Folha de S. Paulo


Clubes negros do final do século XIX entram em processo de tombamento

Três clubes sociais, criados como locais de resistência ao preconceito e também como espaço de lazer e interação entre negros, datados do final do século 19 até o começo do século 20, começaram o processo para serem tombados pelo patrimônio histórico do Estado de São Paulo.

O reconhecimento da importância histórica deve acontecer nos clubes Grêmio Recreativo Familiar Flor de Maio (1928), de São Carlos, Sociedade Beneficente 13 de Maio (1901), de Piracicaba, e Clube Beneficente Cultural e Recreativo 28 de Setembro (1897), de Jundiaí, no interior de São Paulo.

Além de serem criados como pontos de entretenimento, uma vez que, na época, os negros eram impedidos de entrar nos locais convencionais de lazer, os clubes serviam como apoio à comunidade afrodescendente, para auxílio funerário, de saúde e até para arrecadação de fundos para garantir alforrias.

Divulgação/Centro de Memória de Jundiaí

Ana Lúcia Lanna, presidente do Condephaat (conselho estadual do patrimônio), elogiou o relatório que pediu o tombamento e afirmou que o documento "levanta a discussão sobre o significado do patrimônio".

"É preciso romper com a ideia de que apenas monumentos podem ser tombados e reconhecer também as práticas sociais, culturais e políticas", diz Lanna.

Professor da Faculdade de Ciências Humanas da Universidade Federal da Grande Dourados (MS), Márcio Mucedula Aguiar estudou com profundidade e colheu relatos sobre o clube negro de São Carlos (232 km de São Paulo).

"O lugar merece o tombamento por sua relevância histórica. Foi a primeira manifestação organizada da população negra da região, que almejava um espaço de lazer e de socialização."

DIREITOS
De acordo com Aguiar, que é doutor em ciências sociais pela UFSCar (Universidade Federal de São Carlos), o local "é patrimônio que mostra a resistência, poucos anos após a abolição, ao preconceito e a luta por direitos".

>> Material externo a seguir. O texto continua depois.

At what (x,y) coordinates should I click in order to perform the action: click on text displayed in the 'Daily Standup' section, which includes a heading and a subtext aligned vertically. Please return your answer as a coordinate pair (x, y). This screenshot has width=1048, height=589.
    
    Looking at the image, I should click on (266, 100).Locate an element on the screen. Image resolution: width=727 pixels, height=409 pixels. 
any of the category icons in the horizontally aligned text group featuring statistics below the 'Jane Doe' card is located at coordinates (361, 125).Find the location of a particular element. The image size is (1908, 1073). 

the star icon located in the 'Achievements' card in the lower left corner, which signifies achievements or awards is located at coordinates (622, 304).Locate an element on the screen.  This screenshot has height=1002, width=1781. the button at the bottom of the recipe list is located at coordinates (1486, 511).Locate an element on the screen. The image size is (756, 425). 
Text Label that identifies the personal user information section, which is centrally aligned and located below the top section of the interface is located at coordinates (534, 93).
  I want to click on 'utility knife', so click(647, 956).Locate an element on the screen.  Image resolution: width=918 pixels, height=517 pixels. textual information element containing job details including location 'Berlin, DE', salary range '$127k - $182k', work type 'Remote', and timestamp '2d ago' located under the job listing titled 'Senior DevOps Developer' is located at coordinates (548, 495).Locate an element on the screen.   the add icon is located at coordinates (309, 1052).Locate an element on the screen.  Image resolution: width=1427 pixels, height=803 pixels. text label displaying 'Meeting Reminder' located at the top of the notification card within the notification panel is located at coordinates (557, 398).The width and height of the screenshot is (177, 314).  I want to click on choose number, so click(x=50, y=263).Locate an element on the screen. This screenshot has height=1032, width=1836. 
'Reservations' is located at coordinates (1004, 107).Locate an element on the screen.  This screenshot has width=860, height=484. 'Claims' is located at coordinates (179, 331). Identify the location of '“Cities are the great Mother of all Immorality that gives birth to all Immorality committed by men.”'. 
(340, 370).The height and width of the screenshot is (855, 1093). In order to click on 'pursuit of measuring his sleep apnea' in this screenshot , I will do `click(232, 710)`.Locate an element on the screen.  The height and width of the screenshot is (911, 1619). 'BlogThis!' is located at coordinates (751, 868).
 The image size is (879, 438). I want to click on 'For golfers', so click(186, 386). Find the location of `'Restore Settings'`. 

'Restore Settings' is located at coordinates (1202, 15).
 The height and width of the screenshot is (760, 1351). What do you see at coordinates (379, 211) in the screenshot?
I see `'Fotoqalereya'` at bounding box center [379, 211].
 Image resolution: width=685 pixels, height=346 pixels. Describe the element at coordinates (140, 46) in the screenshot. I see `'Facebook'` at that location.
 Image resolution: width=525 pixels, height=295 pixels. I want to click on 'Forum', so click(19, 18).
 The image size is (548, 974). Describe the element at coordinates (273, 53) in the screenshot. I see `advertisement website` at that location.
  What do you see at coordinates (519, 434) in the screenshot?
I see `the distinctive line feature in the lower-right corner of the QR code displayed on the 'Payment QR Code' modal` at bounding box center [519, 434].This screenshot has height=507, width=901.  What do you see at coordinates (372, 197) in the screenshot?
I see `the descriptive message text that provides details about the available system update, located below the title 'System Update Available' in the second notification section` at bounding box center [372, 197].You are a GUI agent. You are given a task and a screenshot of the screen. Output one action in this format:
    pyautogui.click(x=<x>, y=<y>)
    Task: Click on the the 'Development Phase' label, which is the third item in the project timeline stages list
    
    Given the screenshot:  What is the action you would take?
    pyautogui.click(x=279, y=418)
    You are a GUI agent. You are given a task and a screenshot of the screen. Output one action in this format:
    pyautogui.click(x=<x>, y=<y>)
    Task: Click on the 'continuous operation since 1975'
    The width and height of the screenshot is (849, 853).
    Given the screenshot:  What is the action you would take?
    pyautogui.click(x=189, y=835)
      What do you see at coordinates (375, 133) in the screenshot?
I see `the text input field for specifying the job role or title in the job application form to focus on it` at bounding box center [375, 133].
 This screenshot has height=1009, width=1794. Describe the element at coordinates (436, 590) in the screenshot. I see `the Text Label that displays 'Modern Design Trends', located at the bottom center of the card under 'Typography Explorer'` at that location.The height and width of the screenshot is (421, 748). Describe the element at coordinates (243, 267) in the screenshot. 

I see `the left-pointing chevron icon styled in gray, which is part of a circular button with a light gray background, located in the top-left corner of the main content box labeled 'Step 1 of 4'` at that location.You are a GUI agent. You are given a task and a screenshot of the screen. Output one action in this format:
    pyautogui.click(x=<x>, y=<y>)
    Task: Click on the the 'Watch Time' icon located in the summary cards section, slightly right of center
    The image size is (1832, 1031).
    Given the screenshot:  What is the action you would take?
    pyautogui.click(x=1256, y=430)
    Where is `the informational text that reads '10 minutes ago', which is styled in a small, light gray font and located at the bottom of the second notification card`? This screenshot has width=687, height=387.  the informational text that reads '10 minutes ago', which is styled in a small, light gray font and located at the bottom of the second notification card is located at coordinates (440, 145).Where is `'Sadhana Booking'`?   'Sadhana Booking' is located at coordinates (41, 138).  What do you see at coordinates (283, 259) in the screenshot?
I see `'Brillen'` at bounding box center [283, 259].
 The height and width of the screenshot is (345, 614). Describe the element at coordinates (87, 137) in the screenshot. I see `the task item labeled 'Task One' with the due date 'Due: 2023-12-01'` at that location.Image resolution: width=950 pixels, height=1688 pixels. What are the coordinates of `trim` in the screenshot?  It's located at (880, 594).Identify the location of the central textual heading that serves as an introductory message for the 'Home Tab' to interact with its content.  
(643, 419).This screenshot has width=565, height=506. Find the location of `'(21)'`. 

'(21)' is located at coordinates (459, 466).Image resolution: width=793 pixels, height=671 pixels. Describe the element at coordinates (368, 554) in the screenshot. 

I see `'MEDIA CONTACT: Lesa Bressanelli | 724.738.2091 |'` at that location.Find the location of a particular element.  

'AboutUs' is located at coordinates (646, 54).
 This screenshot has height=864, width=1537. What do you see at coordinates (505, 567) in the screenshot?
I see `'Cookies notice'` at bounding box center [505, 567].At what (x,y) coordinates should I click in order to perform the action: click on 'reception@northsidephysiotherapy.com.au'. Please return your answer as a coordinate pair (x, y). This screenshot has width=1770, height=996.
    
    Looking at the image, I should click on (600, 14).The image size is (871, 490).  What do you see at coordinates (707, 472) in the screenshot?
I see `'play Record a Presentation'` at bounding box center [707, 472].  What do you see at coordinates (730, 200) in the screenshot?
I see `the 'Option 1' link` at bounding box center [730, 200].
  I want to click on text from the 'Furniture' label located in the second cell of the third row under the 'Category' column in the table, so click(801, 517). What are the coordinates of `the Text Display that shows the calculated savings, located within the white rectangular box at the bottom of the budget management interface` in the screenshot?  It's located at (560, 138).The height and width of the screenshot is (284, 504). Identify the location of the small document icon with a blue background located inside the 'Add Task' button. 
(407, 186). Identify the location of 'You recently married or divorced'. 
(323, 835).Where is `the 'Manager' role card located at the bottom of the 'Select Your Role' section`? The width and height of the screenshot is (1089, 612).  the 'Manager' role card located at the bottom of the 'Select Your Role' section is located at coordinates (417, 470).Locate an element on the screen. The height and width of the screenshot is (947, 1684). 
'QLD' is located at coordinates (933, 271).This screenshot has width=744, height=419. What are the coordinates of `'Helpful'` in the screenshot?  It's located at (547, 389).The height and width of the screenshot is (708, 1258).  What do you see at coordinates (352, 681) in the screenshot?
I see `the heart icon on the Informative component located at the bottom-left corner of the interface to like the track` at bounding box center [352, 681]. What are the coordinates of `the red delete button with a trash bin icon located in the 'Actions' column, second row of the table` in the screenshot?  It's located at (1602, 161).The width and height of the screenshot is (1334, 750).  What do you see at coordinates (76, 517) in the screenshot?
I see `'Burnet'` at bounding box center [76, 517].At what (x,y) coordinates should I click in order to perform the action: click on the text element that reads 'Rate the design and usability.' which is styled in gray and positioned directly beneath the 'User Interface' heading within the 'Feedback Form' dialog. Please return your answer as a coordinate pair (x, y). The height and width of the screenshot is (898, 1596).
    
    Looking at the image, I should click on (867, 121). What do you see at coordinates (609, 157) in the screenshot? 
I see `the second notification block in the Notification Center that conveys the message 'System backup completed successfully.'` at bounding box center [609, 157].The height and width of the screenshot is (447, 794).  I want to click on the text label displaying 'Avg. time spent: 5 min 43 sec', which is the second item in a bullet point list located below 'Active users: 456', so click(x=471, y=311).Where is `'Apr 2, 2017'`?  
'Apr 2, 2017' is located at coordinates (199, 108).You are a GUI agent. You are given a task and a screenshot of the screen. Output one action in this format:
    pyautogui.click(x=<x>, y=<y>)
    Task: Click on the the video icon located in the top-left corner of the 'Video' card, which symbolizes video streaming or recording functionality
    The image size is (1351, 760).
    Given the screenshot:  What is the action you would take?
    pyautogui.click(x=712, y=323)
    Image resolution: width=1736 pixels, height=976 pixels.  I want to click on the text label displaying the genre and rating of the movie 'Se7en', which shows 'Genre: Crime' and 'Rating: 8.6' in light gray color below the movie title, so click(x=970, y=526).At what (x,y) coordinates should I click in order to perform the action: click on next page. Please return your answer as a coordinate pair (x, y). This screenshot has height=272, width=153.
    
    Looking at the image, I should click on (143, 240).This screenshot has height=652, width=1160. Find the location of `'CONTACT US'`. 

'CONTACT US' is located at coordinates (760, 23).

Parte do material usado no "Flor de Maio" é de demolição de antigas casas da cidade. Os próprios idealizadores do clube ergueram suas paredes em horários de folga.

No parecer que defende o tombamento, aprovado por unanimidade, Heitor Frúgoli Júnior, do Departamento de Antropologia da USP, afirma que o processo "auxilia potencialmente" os clubes.

Segundo o texto, o tombamento pode atrair "gerações mais jovens nas lutas coletivas afrodescendentes pela expansão de seus direitos na realidade contemporânea".

SÓCIOS
Um dos mais antigos clubes negros do país, o 28 de Setembro, de Jundiaí, na Grande São Paulo, é um dos poucos do Estado que ainda consegue manter as atividades e as portas abertas.

"Não é fácil, perdemos muitos sócios nos últimos anos, mas seguimos em frente com bailes para a terceira idade e eventos para a comunidade black. Até hoje, conseguimos reunir os negros, mas o clube é aberto a todos", conta o presidente Edval Francisco Honório.